Fuentes's novel tells the story of a 93 year old conductor Gabriel Atlan-Ferrara, who has spent much of a long career conducting this masterwork of Berlioz. The opera is intertwined for Ferrara with his love for a great Mexican singer, Inez Rosenzweig who adopts the stage name Inez Prada. Ferrara and Prada see each other at three widely-spaced times in their lives, the first in London during WW II, (when Inez is a fledgling but strong-willed singer, only 20 and a virgin) the second in the early 1950s (when Inez dismisses a lover from her apartment to receive Ferrara) in Mexico and the third in London in 1967. During the first meeting Prada rejects Ferrara as a lover but becomes infatuated by a young male friend who appears in a photograph with Ferrara. Ferrara walks away from her, and the picture of the young man mysteriously disappears from the photo. During the second meeting Ferrara and Prado consummate their love but do not otherwise pursue their relationship. Prada marries briefly. During the third meeting the couple reminisces while Ferrara oonducts a version of Faust with Marguerite in the nude. The two never see each other again. Ferrara has a mysterious crystal he received from Prada and, he believes, it allows him access to the past and the future. As an aged man of 93 conducting Faust for the last time, his thoughts are on Prada.
The Prada-Ferrara story is juxtaposed against an even more enigmatic tale involving a man named Neh-el and a woman named Ah-nel. This story is set in primordial time as the first love between a man and a woman as they separate themselves from the other animals. Their story involves tenderness, lust, incest, and the change from a matriarchal, egalitarian society to one based upon patriarchy.

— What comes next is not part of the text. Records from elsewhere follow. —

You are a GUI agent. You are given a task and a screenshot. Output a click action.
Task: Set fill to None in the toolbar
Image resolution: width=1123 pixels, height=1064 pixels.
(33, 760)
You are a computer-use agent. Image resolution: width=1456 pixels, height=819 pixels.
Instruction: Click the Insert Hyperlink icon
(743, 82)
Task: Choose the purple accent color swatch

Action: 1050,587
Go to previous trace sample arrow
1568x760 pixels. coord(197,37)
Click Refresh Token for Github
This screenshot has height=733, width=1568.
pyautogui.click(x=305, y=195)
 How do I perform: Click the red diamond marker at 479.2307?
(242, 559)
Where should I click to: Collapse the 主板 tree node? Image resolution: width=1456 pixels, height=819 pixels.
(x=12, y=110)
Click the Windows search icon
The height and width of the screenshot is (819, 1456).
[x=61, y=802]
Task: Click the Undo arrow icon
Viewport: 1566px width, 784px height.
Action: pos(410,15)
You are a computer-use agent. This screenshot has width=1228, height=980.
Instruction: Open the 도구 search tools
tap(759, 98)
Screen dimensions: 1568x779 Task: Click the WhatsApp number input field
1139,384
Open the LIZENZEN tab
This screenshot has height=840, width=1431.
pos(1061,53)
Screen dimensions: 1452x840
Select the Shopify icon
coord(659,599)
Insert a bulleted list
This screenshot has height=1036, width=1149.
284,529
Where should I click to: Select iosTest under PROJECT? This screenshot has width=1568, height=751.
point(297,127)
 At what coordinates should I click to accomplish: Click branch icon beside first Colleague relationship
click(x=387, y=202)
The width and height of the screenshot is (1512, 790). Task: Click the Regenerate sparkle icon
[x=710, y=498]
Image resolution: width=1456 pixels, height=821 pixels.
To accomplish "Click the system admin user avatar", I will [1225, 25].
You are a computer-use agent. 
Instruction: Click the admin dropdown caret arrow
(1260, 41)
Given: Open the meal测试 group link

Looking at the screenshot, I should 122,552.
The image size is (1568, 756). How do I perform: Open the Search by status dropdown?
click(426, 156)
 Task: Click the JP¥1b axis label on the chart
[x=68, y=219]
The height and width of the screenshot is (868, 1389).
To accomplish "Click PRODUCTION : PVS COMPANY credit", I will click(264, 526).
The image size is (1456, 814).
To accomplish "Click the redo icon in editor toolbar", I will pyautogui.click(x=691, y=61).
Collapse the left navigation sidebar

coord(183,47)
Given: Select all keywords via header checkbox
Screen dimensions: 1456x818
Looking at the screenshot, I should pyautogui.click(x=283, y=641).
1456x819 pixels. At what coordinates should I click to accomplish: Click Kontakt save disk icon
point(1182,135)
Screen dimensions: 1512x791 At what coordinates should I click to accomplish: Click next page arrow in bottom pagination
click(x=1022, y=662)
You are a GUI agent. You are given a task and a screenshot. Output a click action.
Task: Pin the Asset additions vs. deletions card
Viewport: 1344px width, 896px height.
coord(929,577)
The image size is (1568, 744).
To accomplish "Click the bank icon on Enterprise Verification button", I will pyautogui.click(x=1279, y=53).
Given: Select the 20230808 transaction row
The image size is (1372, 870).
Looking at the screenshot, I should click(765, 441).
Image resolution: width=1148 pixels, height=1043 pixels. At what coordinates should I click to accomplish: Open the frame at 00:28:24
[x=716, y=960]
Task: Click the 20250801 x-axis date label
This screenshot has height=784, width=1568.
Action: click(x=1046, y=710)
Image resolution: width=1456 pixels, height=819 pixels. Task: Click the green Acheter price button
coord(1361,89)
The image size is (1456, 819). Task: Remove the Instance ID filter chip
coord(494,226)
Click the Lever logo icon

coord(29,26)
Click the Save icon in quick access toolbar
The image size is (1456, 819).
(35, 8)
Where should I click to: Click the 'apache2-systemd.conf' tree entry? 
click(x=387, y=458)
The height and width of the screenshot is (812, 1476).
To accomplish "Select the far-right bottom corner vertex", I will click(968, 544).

The Faust-Marguerite, Ferrara-Prada, Nehel-Ah-nel relationships all involve the mysterious nature of love and sexuality between a man and a woman. They also involve the ability of music to capture this relationship and to transcend it. (The Nehel -- Ah-nel relationship involves the tale of a primitive silver flute which plays music never since heard.) The strongest scenes in this novel are those that are closest to Berlioz' music, that capture its romantic passion, and that illustrate Ferrara's life-long obsession with the score. The book includes extended discussions of the power of music and difficult reflections on the nature of male-female relationships. There is also a great deal of fantasy in the book as it concerns the mysterious crystal and the early relationship of Neh-el and Ah-nel.
This is a moving but obscure novel. Those fascinated with the book should explore for themselves Berlioz' flamboyant and passionate setting of "The Damnation of Faust". Berlioz' "legende dramatique" is readily available on many fine CD sets.